Act One authorized banks to issue script instead of cash to depositors if they were facing a run, and instead of using gold or government bonds as reserves, banks could make loans (issue cash or script) against any bonds and commercial loans. In other words they could use assets, which carried real liabilities, as reserves.

Act Two created the National Monetary Commission to study and recommend legislation to bolster the banking system.

Of all the nine Senators and nine Representatives on the Commission, only one did anything.

Nelson Aldrich, the rich Republican Senator from Rhode Island, was the chairman of the Commission. Aldrich took two years to study central banking around the world. At home, he was counseled continuously by the "Money Trust" - bankers he was in bed with and represented in Congress.

A plan was coming together, but it needed to be mastered and sanctified.

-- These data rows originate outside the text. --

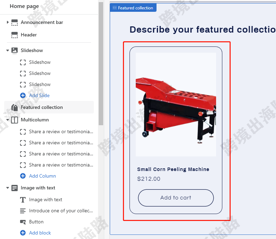The height and width of the screenshot is (239, 276).
Task: Click the corn peeling machine product image
Action: 176,104
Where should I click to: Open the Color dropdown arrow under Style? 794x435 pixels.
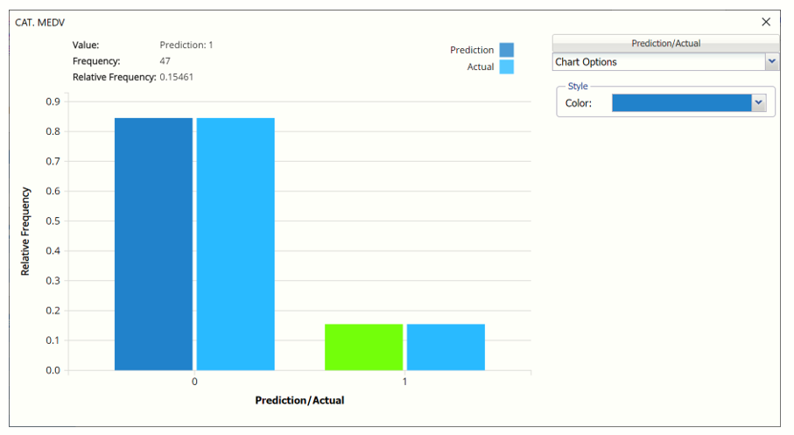pos(759,103)
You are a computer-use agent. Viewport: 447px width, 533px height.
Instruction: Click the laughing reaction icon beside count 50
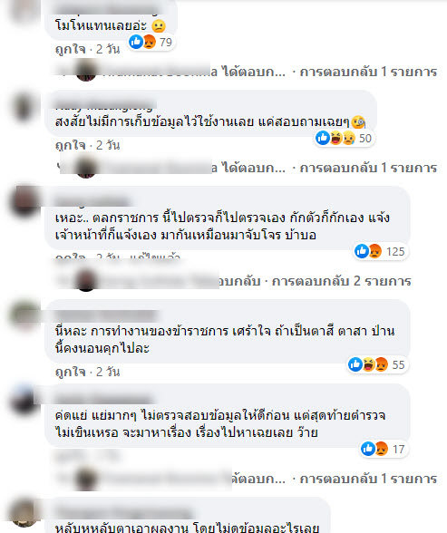coord(335,138)
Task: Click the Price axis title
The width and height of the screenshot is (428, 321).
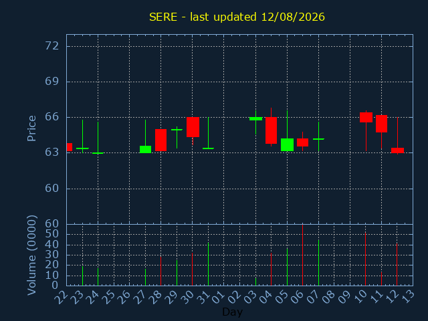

That's where G. Edward Griffin's masterpiece of muckraking, The Creature from Jekyll Island, opens up. In chapter one, Griffin pulls back the cloak on Nelson Aldrich's plush private rail car to reveal the passengers heading, under the cover of darkness, from New Jersey to a hunting lodge on Jekyll Island, Georgia, both owned by J.P. Morgan.

Griffin writes, "This was the roster of the Aldrich car that night:

  1. Nelson W. Aldrich, Republican Whip [of the] Senate, Chairman of the National Monetary Commission, business associate of J.P. Morgan, father-in-law to John D. Rockefeller, Jr.;
  2. Abraham Piatt Andrew, Assistant Secretary of the U.S. Treasury;

  3. Frank P. Vanderlip, president of the National City Bank of New York, the most powerful bank at the time, representing William Rockefeller and the international investment banking house of Kuhn, Loeb & Company;

  4. Henry P. Davison, senior partner of the J.P. Morgan Company;

  5. Benjamin Strong, head of J.P. Morgan's Bankers Trust Company;

  6. Paul M. Warburg, a partner in Kuhn, Loeb & Company, a representative of the Rothschild banking dynasty in England and France, and brother to Max Warburg who was head of the Warburg banking consortium in Germany and the Netherlands."

It was at this meeting on Jekyll Island that the blueprint for the Federal Reserve System was laid out.

But it would take three more years, and the considerable power and money of the conspirators, to buy the Presidency of the United States in order to get his signature. He would sign the legislation that Congress was duped into passing in order to create the greatest money-making machine the world has ever known.

How did they do it? You'll get that in the next installment.

And one last thing: This isn't some conspiracy theory or maybe-it's-true-who-really-knows kind of thing.

This is American history.

No one disputes it. Everyone just forgot how we got here.